Pixel coordinate grounding data
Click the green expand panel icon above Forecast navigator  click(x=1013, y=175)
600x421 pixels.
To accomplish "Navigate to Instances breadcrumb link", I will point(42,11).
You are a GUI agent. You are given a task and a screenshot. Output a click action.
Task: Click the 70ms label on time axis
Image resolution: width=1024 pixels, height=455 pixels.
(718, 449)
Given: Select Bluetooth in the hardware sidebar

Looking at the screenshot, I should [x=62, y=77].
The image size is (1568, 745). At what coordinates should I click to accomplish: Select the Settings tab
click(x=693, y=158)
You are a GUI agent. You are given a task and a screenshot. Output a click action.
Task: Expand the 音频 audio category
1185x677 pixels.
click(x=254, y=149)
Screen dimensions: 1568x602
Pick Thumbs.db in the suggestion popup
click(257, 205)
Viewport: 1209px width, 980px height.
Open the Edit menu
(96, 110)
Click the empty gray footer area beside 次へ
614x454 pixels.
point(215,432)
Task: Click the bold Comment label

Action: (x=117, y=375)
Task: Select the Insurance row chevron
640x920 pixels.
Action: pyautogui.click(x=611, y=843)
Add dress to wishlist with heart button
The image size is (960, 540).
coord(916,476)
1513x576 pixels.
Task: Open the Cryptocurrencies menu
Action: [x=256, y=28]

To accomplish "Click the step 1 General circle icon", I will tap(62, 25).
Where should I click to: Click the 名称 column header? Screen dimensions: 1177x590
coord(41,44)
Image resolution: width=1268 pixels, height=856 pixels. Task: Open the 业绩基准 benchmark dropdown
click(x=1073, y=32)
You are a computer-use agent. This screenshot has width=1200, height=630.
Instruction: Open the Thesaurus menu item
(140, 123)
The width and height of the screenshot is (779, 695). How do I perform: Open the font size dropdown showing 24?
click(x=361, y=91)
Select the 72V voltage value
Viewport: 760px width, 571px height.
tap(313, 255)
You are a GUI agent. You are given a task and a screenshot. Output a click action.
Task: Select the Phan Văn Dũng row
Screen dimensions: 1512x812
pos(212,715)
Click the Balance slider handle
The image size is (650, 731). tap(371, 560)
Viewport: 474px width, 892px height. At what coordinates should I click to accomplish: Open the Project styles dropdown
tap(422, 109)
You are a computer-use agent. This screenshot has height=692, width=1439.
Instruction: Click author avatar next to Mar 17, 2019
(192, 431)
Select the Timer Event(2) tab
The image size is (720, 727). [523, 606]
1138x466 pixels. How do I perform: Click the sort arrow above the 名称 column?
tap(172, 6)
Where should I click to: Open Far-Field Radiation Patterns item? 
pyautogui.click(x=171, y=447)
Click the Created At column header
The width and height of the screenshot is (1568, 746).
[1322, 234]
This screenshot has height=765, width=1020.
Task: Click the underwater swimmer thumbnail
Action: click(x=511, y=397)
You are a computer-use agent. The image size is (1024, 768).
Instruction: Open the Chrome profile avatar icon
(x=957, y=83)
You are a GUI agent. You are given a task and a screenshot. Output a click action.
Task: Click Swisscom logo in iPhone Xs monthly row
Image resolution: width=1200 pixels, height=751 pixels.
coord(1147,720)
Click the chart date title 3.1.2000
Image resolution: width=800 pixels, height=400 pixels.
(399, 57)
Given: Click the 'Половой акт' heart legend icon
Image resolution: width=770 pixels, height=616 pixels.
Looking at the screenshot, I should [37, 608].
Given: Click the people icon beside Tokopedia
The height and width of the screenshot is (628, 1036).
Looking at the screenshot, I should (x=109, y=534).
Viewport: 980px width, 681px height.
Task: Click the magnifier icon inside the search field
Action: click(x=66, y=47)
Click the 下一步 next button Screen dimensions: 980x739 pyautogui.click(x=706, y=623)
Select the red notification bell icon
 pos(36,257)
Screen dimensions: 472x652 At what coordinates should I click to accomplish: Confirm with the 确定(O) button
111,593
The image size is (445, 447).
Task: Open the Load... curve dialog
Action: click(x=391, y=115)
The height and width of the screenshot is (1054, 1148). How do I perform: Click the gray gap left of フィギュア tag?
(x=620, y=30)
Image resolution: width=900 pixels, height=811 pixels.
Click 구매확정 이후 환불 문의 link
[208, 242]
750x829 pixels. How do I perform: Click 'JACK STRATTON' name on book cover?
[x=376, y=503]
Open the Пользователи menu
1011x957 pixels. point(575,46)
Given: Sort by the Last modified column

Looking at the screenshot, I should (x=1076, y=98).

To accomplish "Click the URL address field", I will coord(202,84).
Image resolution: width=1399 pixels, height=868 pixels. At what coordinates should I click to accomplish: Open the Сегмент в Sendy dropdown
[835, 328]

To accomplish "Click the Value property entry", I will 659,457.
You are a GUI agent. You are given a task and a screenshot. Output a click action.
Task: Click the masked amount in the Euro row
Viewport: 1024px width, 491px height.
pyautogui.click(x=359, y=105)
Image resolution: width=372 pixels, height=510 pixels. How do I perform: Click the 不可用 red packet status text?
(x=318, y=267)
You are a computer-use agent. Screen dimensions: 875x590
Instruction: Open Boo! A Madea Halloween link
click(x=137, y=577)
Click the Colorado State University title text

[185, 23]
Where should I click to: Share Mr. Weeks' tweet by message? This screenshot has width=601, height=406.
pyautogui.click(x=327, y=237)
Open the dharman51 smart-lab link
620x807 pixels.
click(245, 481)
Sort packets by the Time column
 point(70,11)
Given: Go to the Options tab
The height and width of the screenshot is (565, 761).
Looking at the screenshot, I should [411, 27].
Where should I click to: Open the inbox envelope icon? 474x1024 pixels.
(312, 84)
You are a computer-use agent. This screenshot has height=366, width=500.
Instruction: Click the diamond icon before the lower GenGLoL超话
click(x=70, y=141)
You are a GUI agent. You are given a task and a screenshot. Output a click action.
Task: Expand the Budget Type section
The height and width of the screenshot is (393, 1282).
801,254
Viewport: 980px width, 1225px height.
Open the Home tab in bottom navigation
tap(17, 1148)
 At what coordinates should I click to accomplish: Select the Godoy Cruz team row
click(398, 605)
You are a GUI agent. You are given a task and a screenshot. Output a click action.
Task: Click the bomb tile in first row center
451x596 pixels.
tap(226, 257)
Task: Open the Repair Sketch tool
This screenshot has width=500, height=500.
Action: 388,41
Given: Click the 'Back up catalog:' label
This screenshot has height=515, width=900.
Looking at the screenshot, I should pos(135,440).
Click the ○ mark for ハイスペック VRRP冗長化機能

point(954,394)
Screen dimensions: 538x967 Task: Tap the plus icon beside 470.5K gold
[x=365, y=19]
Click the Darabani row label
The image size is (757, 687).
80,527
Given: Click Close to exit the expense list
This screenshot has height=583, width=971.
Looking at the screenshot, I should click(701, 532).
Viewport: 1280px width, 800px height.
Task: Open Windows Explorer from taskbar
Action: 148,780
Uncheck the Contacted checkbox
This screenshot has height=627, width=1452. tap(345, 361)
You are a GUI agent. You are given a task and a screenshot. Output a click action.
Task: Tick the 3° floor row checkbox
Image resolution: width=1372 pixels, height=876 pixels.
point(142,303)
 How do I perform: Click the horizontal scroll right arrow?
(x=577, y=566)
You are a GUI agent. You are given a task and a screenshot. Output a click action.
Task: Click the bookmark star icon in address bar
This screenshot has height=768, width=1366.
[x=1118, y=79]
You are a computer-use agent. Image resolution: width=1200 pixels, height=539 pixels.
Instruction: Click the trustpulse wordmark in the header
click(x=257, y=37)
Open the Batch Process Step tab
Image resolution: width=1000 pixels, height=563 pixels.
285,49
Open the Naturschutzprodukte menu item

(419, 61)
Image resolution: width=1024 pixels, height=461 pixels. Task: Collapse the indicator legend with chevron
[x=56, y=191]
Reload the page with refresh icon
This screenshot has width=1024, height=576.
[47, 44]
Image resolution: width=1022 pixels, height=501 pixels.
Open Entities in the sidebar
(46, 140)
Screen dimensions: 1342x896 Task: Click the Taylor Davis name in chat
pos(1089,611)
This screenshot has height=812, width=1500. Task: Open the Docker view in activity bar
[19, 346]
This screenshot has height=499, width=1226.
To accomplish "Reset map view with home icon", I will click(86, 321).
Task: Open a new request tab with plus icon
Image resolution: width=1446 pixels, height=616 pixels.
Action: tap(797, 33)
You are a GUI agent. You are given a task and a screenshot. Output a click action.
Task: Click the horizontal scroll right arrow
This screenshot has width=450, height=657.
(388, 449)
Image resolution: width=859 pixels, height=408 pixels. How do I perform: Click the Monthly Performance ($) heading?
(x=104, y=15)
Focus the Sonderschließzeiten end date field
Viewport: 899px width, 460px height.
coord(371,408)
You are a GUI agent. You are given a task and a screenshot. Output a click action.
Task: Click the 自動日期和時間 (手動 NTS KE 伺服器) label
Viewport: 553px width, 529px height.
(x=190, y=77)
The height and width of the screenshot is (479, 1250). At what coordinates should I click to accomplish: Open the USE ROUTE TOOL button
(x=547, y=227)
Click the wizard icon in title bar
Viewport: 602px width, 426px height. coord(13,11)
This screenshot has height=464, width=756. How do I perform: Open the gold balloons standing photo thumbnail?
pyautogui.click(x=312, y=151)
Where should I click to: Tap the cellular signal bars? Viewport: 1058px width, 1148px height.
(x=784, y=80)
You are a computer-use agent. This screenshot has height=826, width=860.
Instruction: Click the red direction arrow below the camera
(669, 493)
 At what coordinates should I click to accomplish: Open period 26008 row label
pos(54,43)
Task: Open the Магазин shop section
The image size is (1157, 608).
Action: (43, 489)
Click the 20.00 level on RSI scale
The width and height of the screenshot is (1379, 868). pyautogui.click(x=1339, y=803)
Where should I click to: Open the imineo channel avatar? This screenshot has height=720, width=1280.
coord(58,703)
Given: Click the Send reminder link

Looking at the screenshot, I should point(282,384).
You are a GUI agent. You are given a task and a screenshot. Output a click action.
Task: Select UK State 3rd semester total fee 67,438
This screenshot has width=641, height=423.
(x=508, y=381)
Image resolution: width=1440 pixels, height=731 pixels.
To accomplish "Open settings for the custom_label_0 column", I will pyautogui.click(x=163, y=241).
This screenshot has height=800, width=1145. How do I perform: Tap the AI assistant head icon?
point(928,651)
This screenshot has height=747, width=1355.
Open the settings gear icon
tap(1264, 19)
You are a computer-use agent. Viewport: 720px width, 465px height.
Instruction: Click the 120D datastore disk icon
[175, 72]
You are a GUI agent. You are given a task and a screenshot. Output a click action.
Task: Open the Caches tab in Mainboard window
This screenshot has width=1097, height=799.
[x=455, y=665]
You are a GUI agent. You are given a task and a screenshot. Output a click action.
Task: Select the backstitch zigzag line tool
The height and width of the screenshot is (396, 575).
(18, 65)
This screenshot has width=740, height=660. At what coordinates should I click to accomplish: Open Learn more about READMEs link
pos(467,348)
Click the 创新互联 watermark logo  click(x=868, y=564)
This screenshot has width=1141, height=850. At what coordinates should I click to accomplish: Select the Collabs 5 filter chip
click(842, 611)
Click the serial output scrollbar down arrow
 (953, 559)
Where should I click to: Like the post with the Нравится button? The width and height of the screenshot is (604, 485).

### What you have to do
Collect every line with the string "logo" from the records, and copy each.

### Expected answer
Task: Click Swisscom logo in iPhone Xs monthly row
Click the 创新互联 watermark logo  click(x=868, y=564)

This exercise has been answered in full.